Problem details:
Below are some entries. Work out how many of their lines hold the word "text", and write that number alone.

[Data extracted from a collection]
== Segment start ==
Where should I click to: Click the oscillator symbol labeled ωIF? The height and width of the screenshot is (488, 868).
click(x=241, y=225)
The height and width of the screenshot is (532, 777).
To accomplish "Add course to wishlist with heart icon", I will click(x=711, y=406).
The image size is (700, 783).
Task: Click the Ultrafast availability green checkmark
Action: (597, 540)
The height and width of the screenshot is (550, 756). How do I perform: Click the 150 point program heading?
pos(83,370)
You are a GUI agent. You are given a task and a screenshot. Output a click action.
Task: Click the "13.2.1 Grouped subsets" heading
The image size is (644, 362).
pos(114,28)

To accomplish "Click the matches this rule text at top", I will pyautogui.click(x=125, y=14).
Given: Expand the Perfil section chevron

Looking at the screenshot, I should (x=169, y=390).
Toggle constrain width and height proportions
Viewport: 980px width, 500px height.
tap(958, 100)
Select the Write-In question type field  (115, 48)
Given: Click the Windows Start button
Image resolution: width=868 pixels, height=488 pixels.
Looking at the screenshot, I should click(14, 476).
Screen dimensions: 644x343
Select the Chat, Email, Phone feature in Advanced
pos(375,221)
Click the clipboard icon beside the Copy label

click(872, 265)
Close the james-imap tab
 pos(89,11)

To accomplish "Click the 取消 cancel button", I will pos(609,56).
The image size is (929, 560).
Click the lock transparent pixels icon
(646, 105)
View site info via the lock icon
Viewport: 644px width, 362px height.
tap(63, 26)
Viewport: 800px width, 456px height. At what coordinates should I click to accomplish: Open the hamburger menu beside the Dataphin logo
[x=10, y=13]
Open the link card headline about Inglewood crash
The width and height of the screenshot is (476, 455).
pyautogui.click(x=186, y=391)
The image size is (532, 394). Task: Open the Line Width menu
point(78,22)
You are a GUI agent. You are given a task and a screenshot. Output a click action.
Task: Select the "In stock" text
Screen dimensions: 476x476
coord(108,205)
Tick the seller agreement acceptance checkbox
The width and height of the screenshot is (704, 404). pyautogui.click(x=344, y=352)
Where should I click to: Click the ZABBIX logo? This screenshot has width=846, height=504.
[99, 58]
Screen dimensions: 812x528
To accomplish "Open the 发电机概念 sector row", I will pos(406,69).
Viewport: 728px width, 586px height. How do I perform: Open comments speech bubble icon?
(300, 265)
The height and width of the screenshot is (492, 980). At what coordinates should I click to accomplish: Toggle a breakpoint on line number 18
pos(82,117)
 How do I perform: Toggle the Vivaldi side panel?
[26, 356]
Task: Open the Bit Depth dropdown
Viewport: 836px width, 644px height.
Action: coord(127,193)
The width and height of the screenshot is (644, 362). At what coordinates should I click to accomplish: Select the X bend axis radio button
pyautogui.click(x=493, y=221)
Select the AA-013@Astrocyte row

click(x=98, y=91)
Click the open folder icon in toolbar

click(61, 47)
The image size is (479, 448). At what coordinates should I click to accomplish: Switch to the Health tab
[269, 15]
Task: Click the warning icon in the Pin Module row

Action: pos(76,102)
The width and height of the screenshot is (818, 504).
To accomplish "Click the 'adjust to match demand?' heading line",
== Segment end ==
Your solution:
2